*Teks untuk dibaca*.
=-=-=

Rabu, 16 Maret 2011
REKONTRUKSI MAJELIS RAKYAT PAPUA (MRP)
Oleh: Ismail Asso*
REFORMASI MRP
Mrp sebagai institusi kultural pure (asli) Papua harusnya dijauhkan atau menjauhkan diri dari agama. Pikiran ini berangkat dari refleksi pribadi tatkala memperhatikan sikap pasrah (vatalistik) dengan menyerahkan nasib pada Tuhan berlebihan yang rada mesianistik rakyat Papua. Misalnya impian utopis (yang berarti harapan kosong) bahwa Tuhan akan datang membebaskan Papua dari penjajahan atau ketidakadilan.
Agama-agama besar dunia yang dibawa datang dan diajarkan pada rakyat Papua membelenggu hati dan pikiran orang Papua. Melalui agama bahwa kita kita dikenalkan konsep Tuhan. Kini orang percaya Tuhan harus sabar menanti kebaikan hati Tuhan datang memerdekakan Papua sesungguhnya suatu sikap utopia (mimpi) belaka tanpa pernah terbukti benar-benar bisa terjadi.
Apapun agama dan siapapun penganutnya, kita semua umat beragama, harus sadar-sesadar-sadarnya, bahwa sama sekali bohong, Tuhan tidak akan dating bebaskan nasib manusia. Kaita sendirilah yang harus bangkit kembali menentukan nasib sendiri tanpa sikap pasrah memelas menyerahkan nasib pada Tuhan.
Pada umumnya semua agama memberikan impian kosong dan harapan-harapan semu bahkan harapan palsu bahwa Tuhan seakan datang membebaskan nasib rakyat Papua dari penjajahan dan penindasan yang dirasakannya sejak Papua diintegrasikan kedalam wilayah NKRI.
Hal ini sangat berbahaya mengingat agama Tuhan yang mulia itu diperkosa dalam bahasa dan lisan manusia menjadi tempat pelarian alasan kepasrahan atau kemalasan usaha kerja keras. Dalam kenyataannya orang papua, melalui agama banyak berharap secara berlebihan pada Tuhan. “Tuhan akan datang”, atau “ Tuhan bekerja”, membebaskan bangsa Papua dari nasib penjajahan. Tuhan bekerja dan akan datang membebaskan Papua. Agama memberi harapan seakan benar Tuhan datang membebaskan Papua.
Padahal sesungguhnya konsepsi Tuhan yang kita tahu, karena diberitahu, melalui agama itu, pada hakekatnya, justeru sebaliknya, membelenggu kebebasan dan pembebasan nasib rakyat Papua. Agama dan Tuhan dijadikan sarana pelarian atas ketidak mampuan orang Papua me-merdeka-kan diri sendiri, atas nasib penindasan- persis seperti dimaksudkan Karl Max.
Dalam batas-batas tertentu agama di Papua, bisa dicurigai, dalam posisi terlibat kolonisasi. Agama bukan saja alat legitimasi, tapi malah berperan mempersubur sikap pasrah manusia Papua. Sehingga penjajahan itu bukan saja berlarut-larut, tetapi menambah beban penajahan.

=-=-=

*Daftar latihan ini*.
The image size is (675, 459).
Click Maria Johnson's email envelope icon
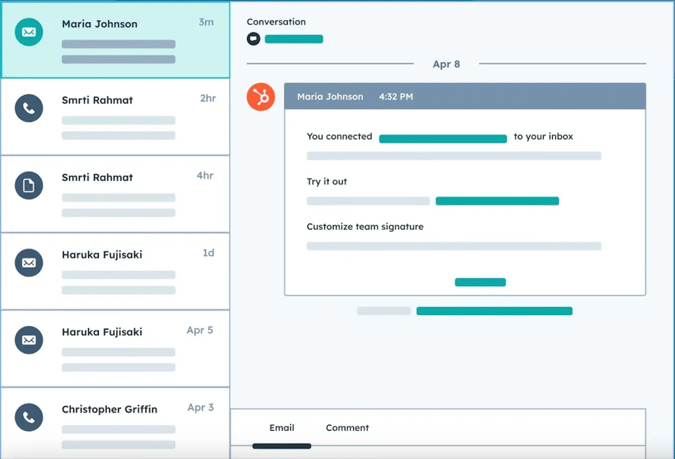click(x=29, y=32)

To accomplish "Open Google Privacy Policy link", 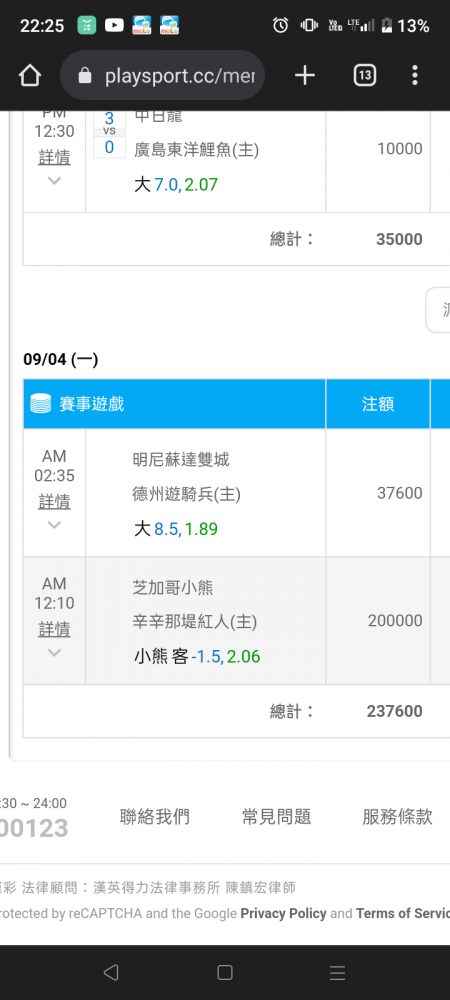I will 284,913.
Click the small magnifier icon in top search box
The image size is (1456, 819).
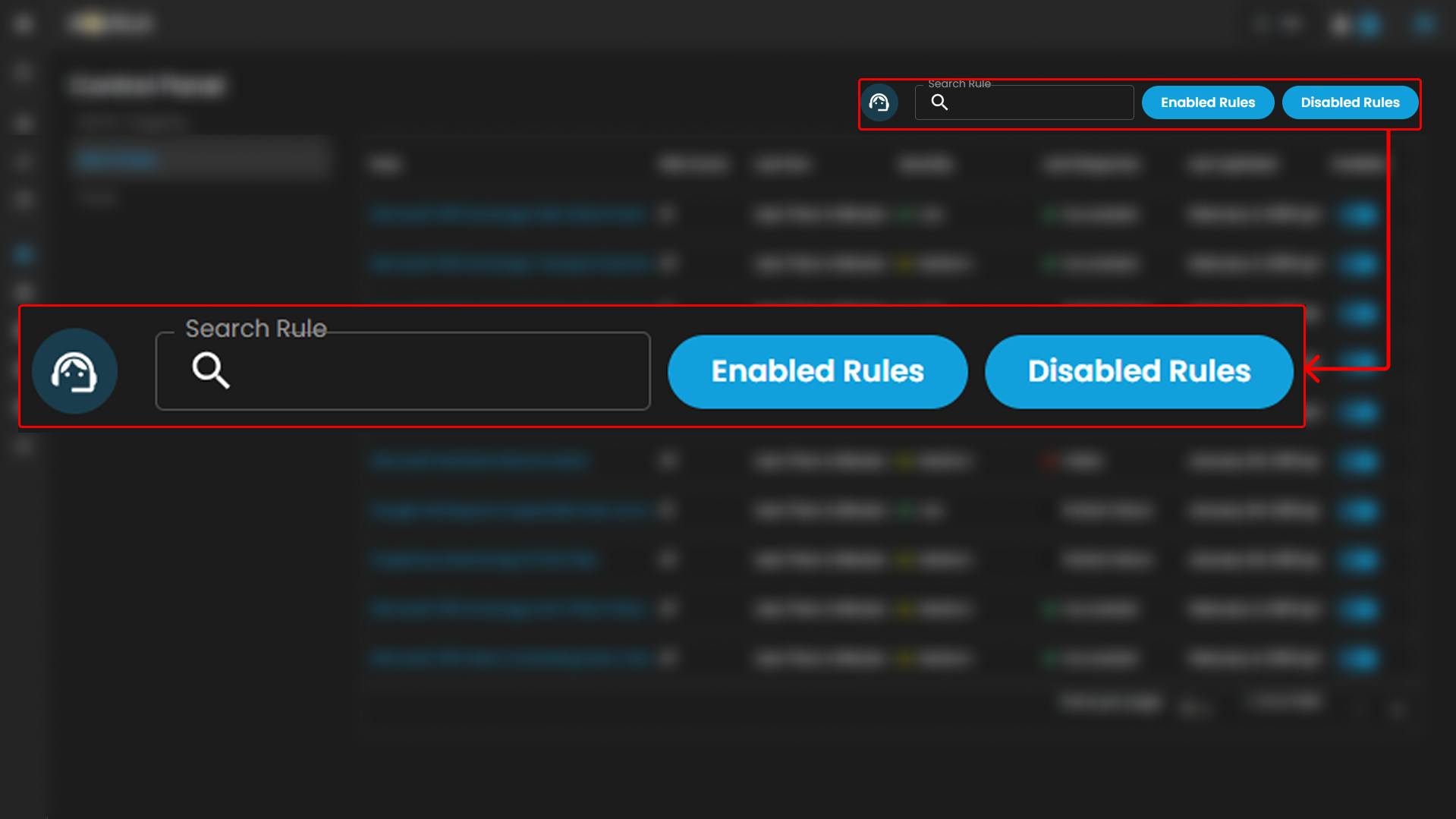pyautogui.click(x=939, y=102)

=-=-=

*Tujuan A*. Tulis lagi baris-baris daftar, mulai dari baris yang memuat "Click the small" sampai baris terakhir daftar, keduanya ikut dihitung, lengkap dengan perintahnya, tetapi geser setiap angka koordinat pada jawabannya dengan menambahkan 101. Gambarnya tidak usah dimasukkan.
*Tujuan B*. Teruskan tulisan tentang Majelis Rakyat Papua mulai dari sesudah kalimat terakhirnya.
Daftar ini sama sekali tidak berkaitan dengan tulisan tentang Majelis Rakyat Papua.

*Hasil yang diharapkan A*.
Click the small magnifier icon in top search box
The image size is (1456, 819).
pyautogui.click(x=1040, y=203)

*Hasil yang diharapkan B*.
Rakyat Papua jika diamati secara seksama dari jarak sangat dekat sampai batas terlibat langsung didalam sikap beragama, kita tidak bisa menyangkal kenyataan, bahwa agama harus diduga sangat bertanggungjawab sebagai bagian dari penjajahan itu sendiri.
Truth Cliem
Semua agama mengajarkan pemeluknya bahwa diluar agama “kami” tidak ada keselamatan. Hampir semua agama besar dunia seperti islam, kristen dan yahudi mengajarkan dogma trush cliem seperti itu. Dogma, diluar agama “kami” salah, agama “kami” saja yang benar. Karena itu tidak boleh ada, jangan berkembang. Hanya agama “kami” saja yang boleh ada diluar agama kami harus dicegah agar jangan berkembang.
Agama mereka, diluar agama kami, agama yang salah. Maka kita harus meng-agamakan mereka dengan agama kita. Karena itu agama orang lain, agama diluar agama kita, pada dasarnya agama yang salah. Maka dalam batas-batas tertentu kita harus diwaspadai.
Demikian hampir semua ajaran dan watak agama yang mejadi kesadaran para penganutnya yang diajarkan oleh semua agama besar dunia kita semua tahu bahwa masing-masing agama mengajarkan pada pemeluknya hanya agama kami yang paling benar =, dilaur agama kita salah. Semua agama besar dunia ada truth cliem para penganutnya dan itu semua ada dan terjadi pada semua penganut agama satu kepada pemeluk agama diluar agama dia.
HAPUS MRP UNSUR AGAMA
MAJELIS RAKYAT PAPUA (MRP) adalah institusi REFRESENTASI cultural rakyat PRIBUMI 270 suku Papua. Maka kedepan MRP perlu recontruksi (dibenahi kembali) agar lembaga ini benar-benar dapat merefresentasikan cultural Rakyat Papua. Sehingga MRP tidak terkontaminasi dengan unsur asing yang bukan Papua sebagai Papua atau sebaliknya.
Misalnya perwakilan unsur agama yang ada saat ini menurut hemat saya tidak merefresentasikan MRP sebagai lembaga Asli Rakyat Papua. Sebab bagi orang Papua Agama adalah gejala baru dan bukan unsur pure (asli) Papua. Oleh sebab itu pameo bahwa Adat ada dulu baru agama dan pemerintah datang (amber) dalam kebudayaan Papua.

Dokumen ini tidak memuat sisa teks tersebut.